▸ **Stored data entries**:
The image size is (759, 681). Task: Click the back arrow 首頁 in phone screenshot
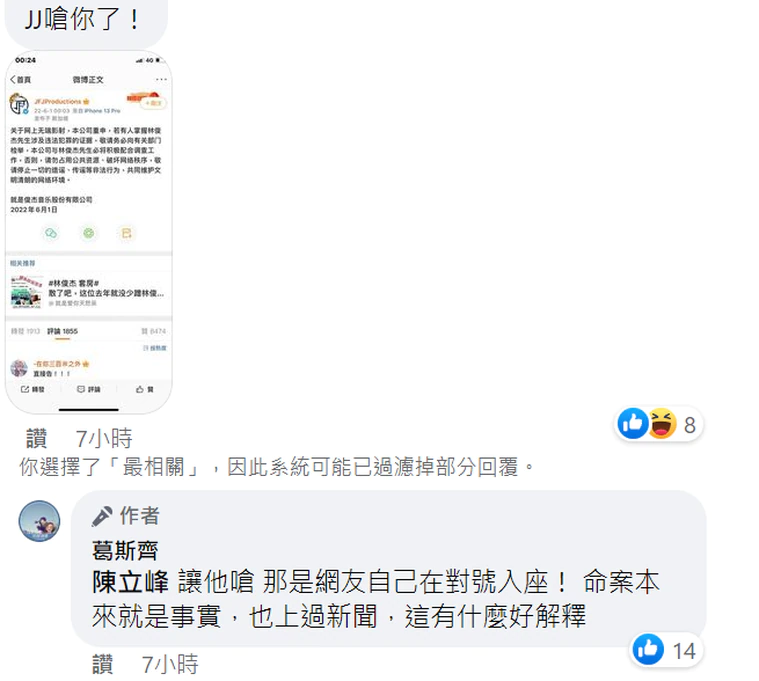20,79
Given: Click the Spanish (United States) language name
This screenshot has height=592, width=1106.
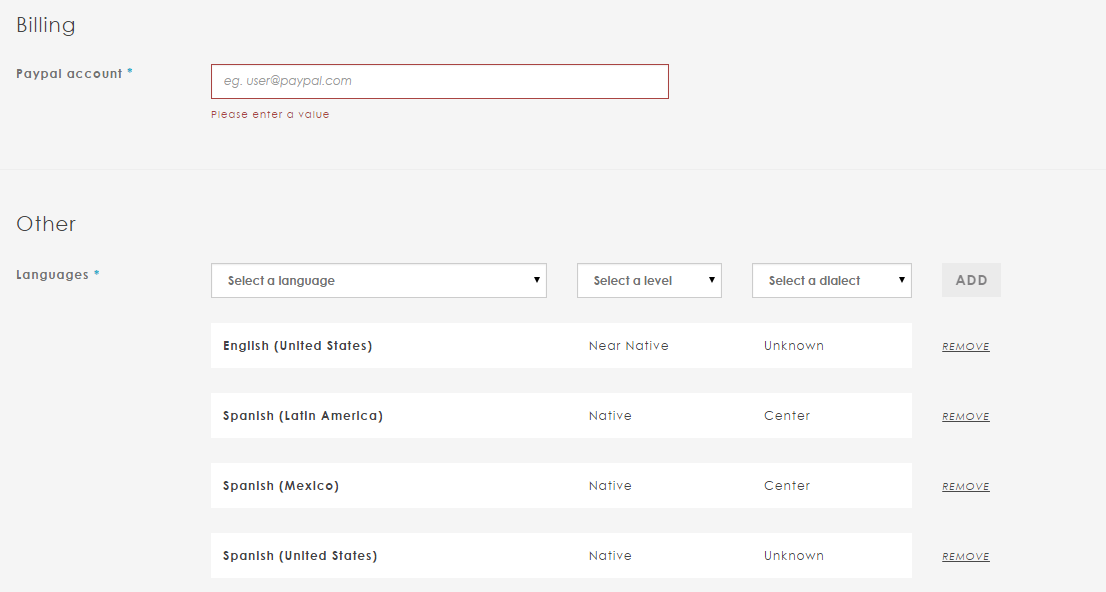Looking at the screenshot, I should click(300, 556).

▸ **Exercise aim**: The answer is the run of lines from the one with "Given: Click the" through the final line of the data, copied exactly, and nothing else; no pictures.

▸ **Answer area**:
Given: Click the Spanish (United States) language name
This screenshot has height=592, width=1106.
Looking at the screenshot, I should click(300, 556).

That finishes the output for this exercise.